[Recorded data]
= = = =

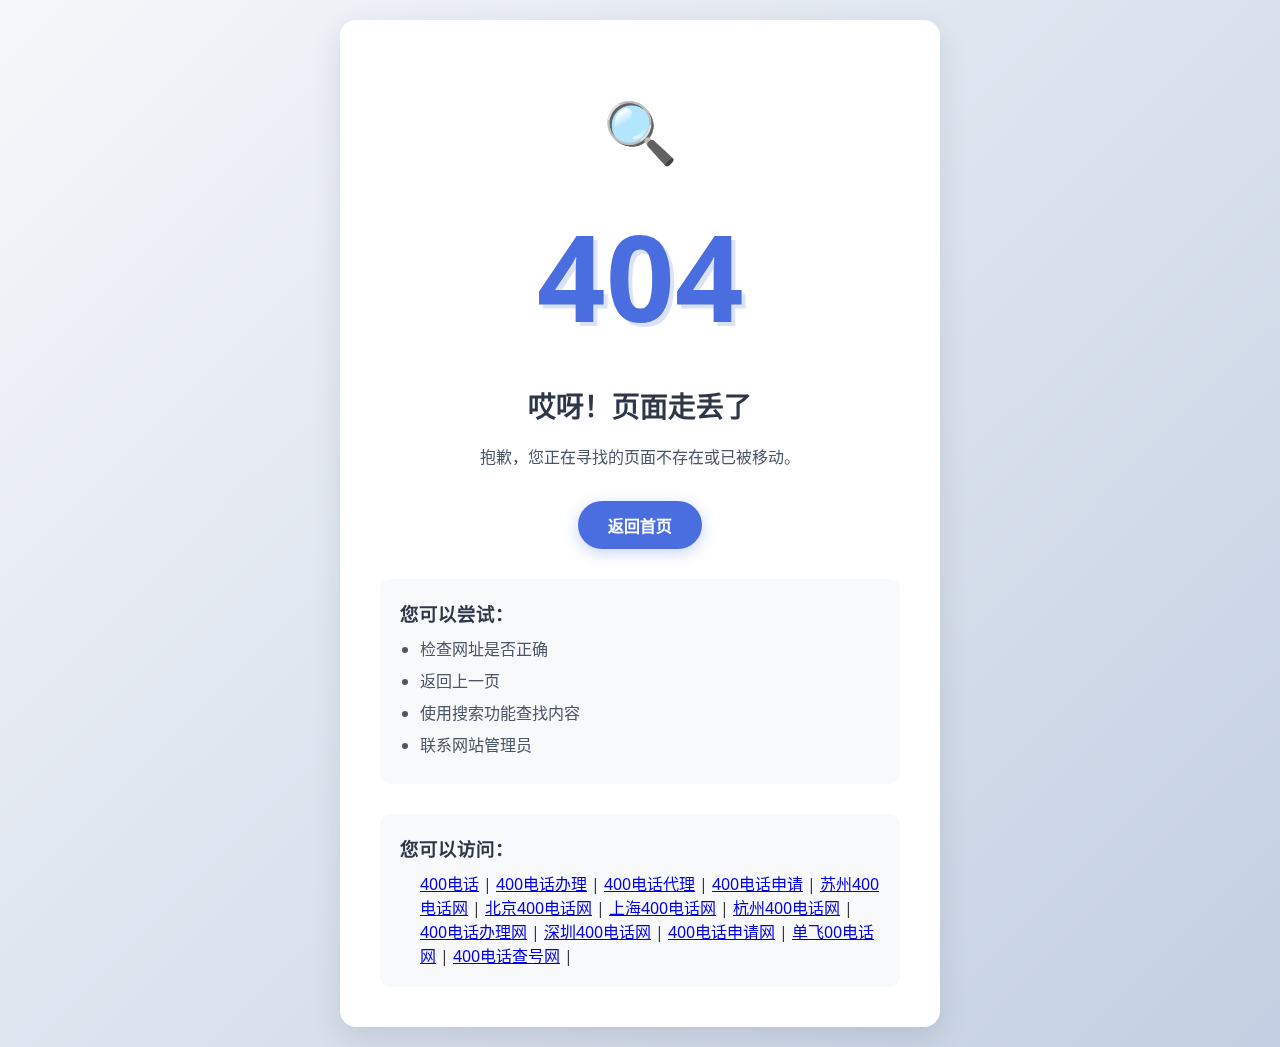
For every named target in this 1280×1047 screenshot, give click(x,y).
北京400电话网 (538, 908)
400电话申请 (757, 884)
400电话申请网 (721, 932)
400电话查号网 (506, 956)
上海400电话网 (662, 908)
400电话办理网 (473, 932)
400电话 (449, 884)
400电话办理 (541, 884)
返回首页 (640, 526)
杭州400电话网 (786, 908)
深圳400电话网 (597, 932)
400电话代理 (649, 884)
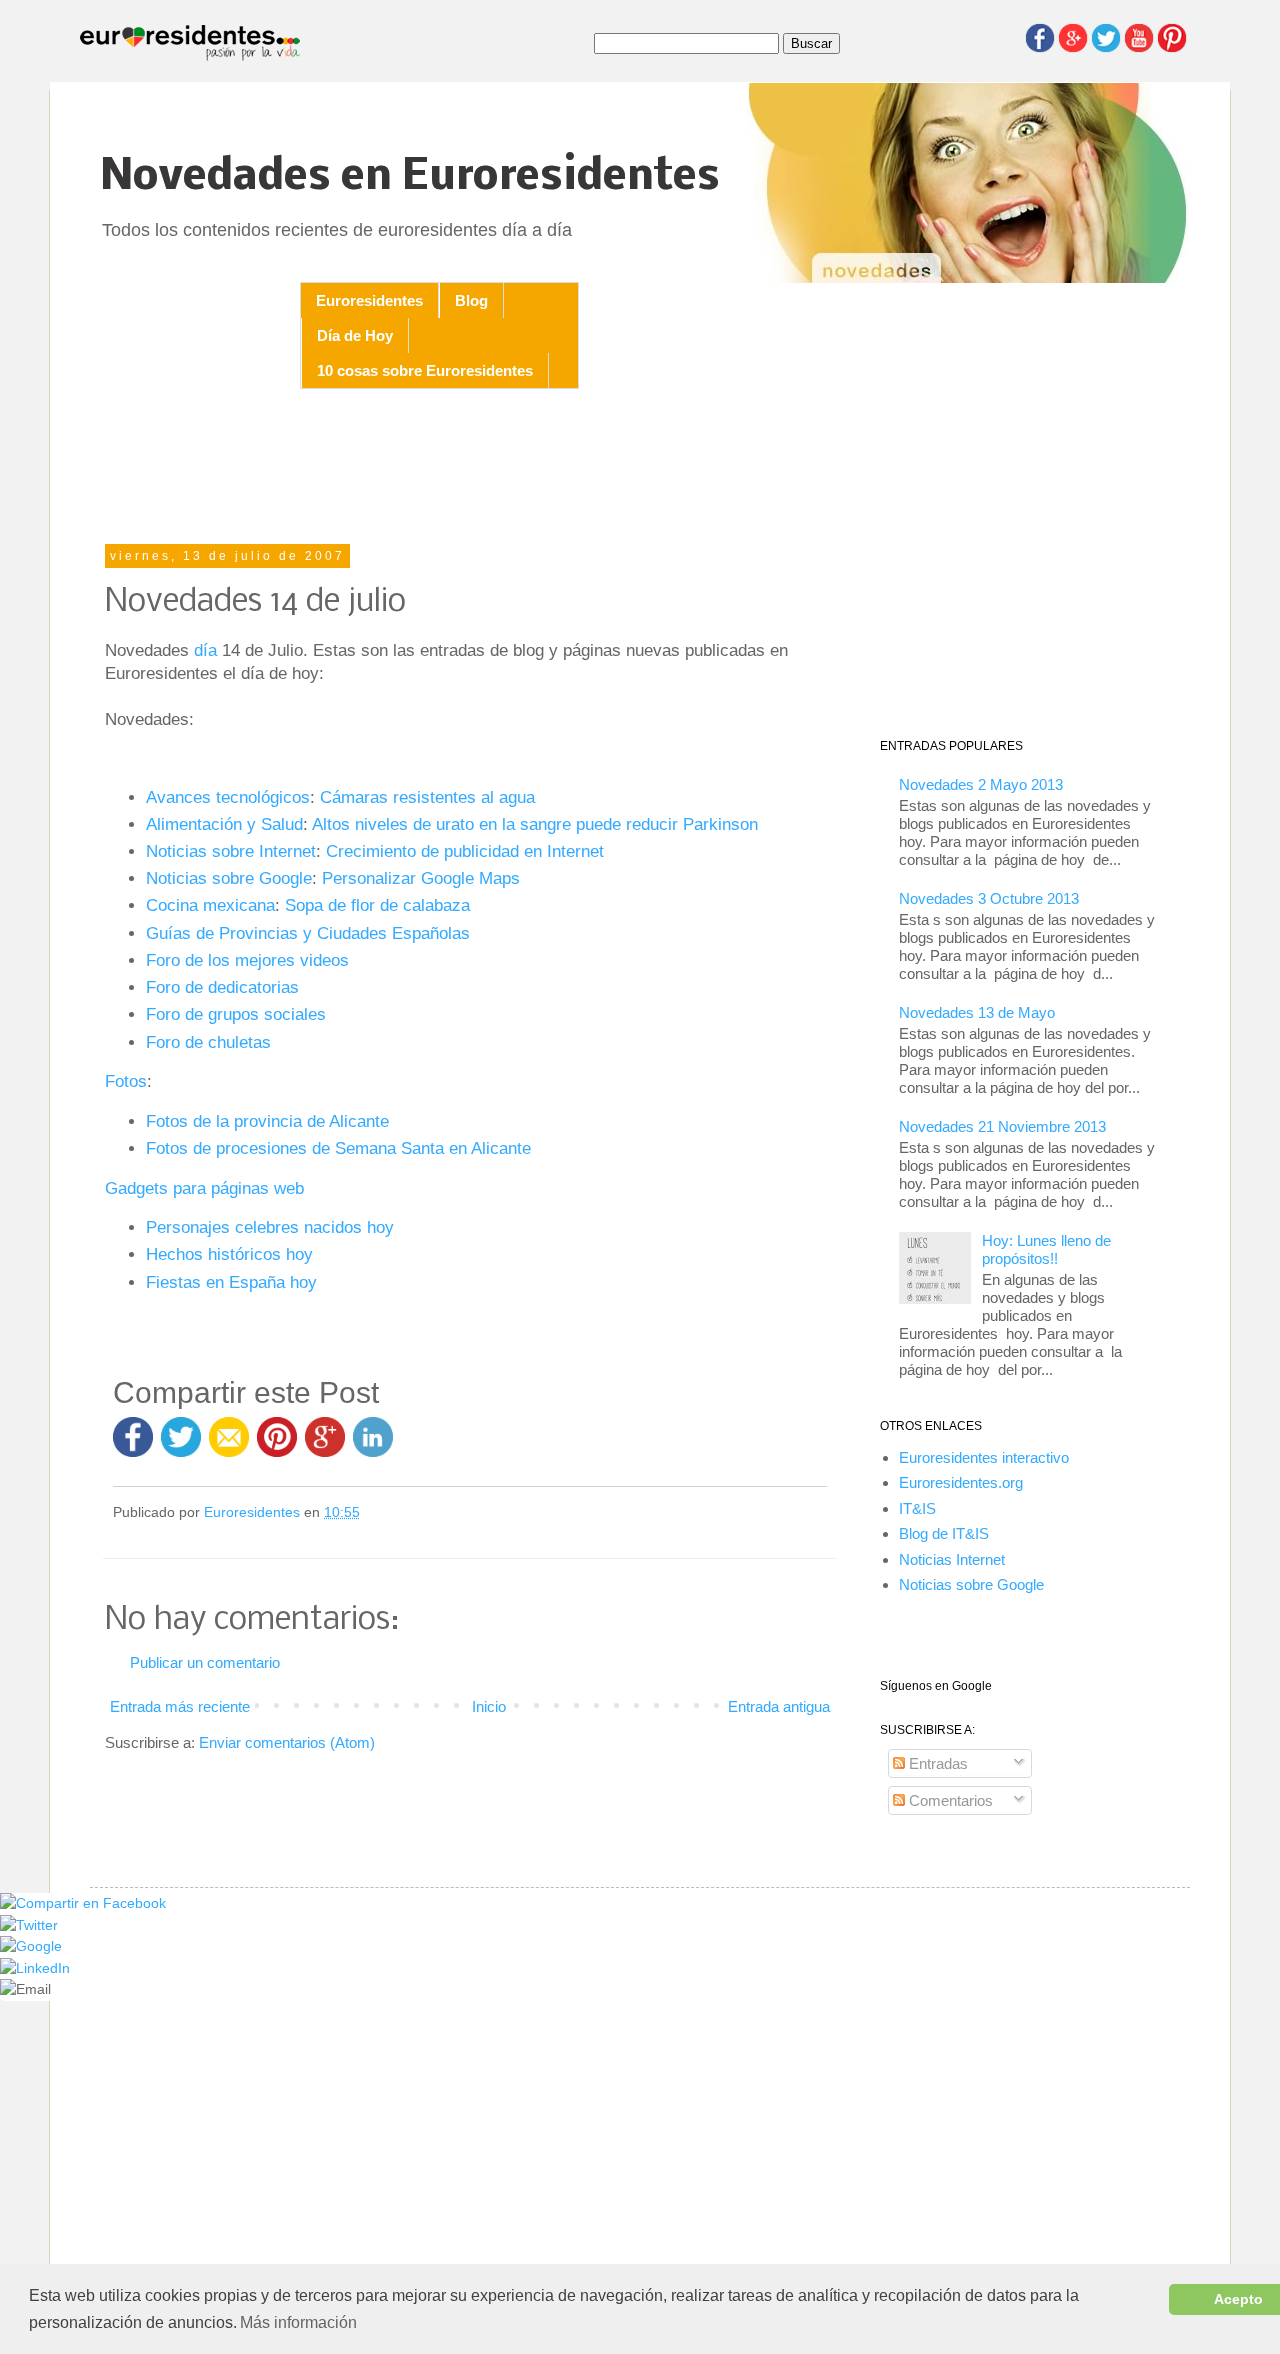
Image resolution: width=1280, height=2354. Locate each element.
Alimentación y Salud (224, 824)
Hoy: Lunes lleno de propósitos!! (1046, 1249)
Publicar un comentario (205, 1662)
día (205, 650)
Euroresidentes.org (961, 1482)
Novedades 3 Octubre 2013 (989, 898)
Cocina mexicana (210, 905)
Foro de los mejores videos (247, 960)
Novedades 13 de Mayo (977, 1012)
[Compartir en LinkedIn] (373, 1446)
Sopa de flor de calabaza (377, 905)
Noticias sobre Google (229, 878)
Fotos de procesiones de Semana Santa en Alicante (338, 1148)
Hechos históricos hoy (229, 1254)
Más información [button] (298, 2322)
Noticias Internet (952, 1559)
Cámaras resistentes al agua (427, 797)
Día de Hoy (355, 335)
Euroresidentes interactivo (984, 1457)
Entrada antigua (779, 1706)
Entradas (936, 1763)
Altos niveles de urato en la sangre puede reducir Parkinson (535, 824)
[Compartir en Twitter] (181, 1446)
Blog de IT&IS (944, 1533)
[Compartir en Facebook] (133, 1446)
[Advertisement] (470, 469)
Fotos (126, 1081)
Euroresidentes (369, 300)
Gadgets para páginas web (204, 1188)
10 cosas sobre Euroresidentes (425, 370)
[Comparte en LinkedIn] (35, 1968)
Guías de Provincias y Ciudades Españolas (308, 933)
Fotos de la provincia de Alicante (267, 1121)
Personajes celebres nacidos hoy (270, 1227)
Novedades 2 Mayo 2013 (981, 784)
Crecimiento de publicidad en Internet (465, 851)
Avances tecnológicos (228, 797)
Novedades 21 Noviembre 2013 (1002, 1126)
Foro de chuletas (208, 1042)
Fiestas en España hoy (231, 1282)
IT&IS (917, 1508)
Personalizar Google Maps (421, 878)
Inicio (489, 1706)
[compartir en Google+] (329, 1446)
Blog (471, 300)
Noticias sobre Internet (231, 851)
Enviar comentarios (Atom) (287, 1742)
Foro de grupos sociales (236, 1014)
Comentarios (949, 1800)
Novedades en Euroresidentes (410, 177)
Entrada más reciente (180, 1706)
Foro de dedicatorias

= = = =

Search the data above for lines holding "Fotos" and copy each of them.

[Answer to this exercise]
Fotos de procesiones de Semana Santa en Alicante (338, 1148)
Fotos (126, 1081)
Fotos de la provincia de Alicante (267, 1121)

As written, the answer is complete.